一方で、短時間で比較的簡単に実施することが可能なため、健常群向けにも利用されることもある。(個人にも集団にも利用可能)
※適用年齢は16歳以上とされている。日本語に標準化する際に、16~60歳までの幅広い年齢層を対象に利用できるように構成された。
(児童用としてCASが作成されている。)
ミネソタ多面的人格目録(MMPI)の中の不安に関する質問50項目と、妥当性尺度のL尺度(虚偽尺度)から15項目、合計65項目から構成されている。

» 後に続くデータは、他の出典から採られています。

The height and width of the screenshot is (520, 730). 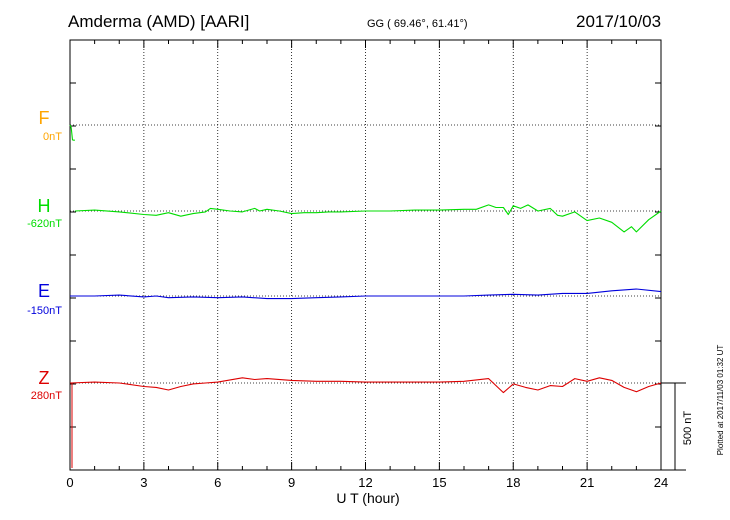 What do you see at coordinates (44, 378) in the screenshot?
I see `series-name-z: Z` at bounding box center [44, 378].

(日本語版)
これらの質問項目に「はい」「いいえ」で答えていく。
「はい」を1点、「いいえ」を0点として採点する。
おおよその統計を以下に示す。
・健常者:11点~14点前後
・統合失調症:15点~20点前後
・不安症:21点以上
・うつ病:14点以上
L尺度(虚偽尺度)が11点以上で妥当性なしと判定される。
また、統計的偏差から男性で23点、女性で26点を超えた場合高度の不安を有すると判定される。
顕在不安とは、自分自身で身体的・精神的な不安の症候が意識化できたものを指す。
これまでは、行動観察や面接により主観的に捉えることが多かった不安を、MASの登場により客観的に測定することが可能になったといえる。
MASは不安を測定すす検査としてSTAIと並び多用されている尺度です。
MMPIから抜き出しているため、妥当性も測定することが可能で友好的な不安尺度と言えます。
STAIは特性不安と状態不安の両方を測定するための検査ですが、MASは、顕在的な測定不安を測定するための検査です。このような詳細な点まで覚えておくことがポイントです。
また、不安症に対する正確な知識も重要となってきますので、あわせて抑えておくことをおすすめします。